Kendrix wrote on Mon, 30 November 2009 15:59

The UAD stuff has been mentioned many times.

In the way of EQ their 1073 always amazed me for its faithfullness to the target sound.

I just spent some time auditioning the new trident A-range EQ.
The HW unit employs inductors rather than caps to shape the frequency response.  The Great River EQ does the same and produces some of the same character: very solid and smooth.  
No woofiness.

The Trident is just a bit edgy/forward in a good way (somewhat API-ish).
I've never even seen a trident console in person (although we've all heard some of the classic releases produced on it).
However, the smoothness and tone of this one has got me singing the praises of UAD once again (analog-like or not).



To build on the above.. i spent some time last night really critically listening and comparing the Trident to other EQ/Channel strip plugs including various UAD neves and the pultec.

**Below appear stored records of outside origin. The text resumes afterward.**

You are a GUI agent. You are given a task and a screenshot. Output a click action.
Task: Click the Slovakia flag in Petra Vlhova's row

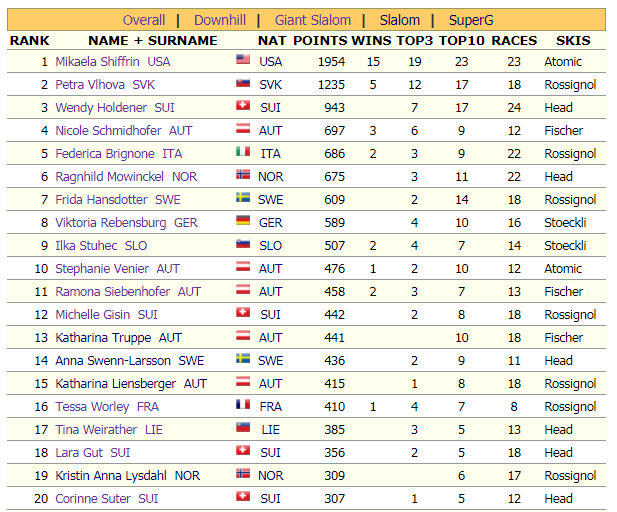click(x=242, y=84)
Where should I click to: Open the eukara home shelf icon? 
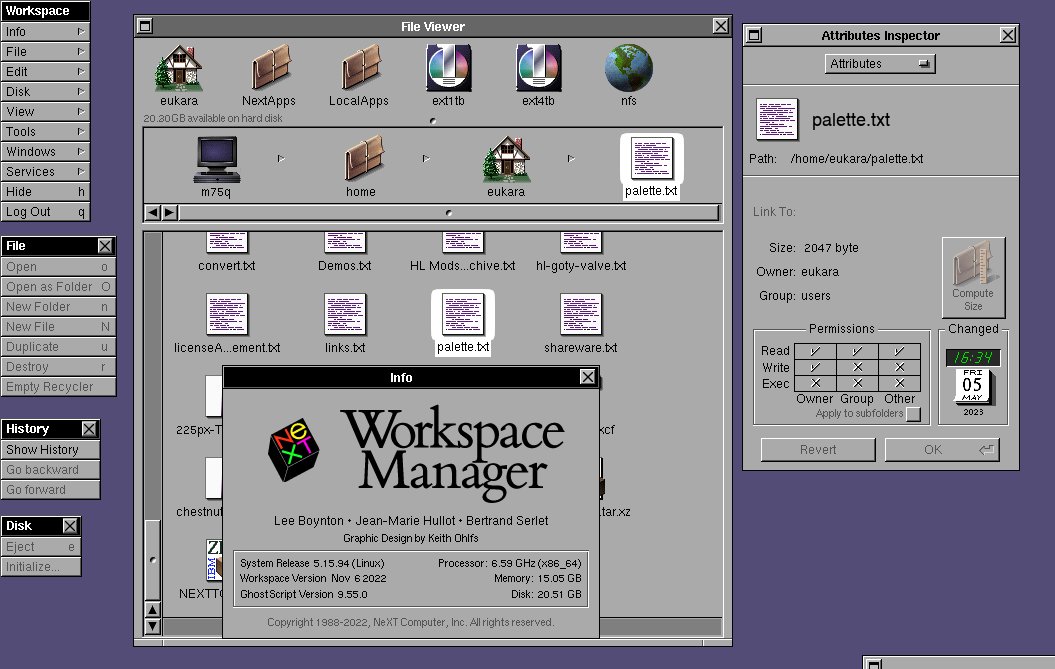179,69
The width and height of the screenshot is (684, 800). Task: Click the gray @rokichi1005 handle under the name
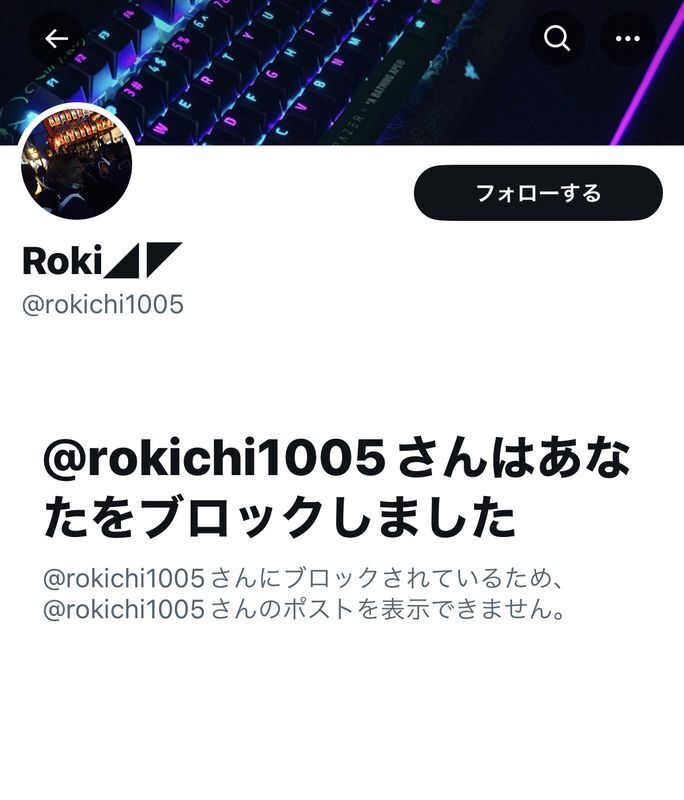coord(103,305)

The Trident smokes em all in many areas.

Hard consonants:  These were neither accentuated nor smothered/smeared.
They came through clearly and naturally.  No other insert did this as well as the trident. (Input was male vox via a U195 through a GR NV)

High end: Cymbals:  Cymbals can be hard to de-digitize.  The Trident did this best of all.  It produces a clear, natural full & pleasant crash & a smooth tail.  It was neither dark nor bright.  Even when I boosted the highs it didn't make me wince.

Bass: solid but not at all boomy.  No low/mid haze at all.
Adding a bit of 60hz gave me some of the 1073 low-down flavor and still didn't become woofy/boomy. I got the bass to sit in the mix easily.  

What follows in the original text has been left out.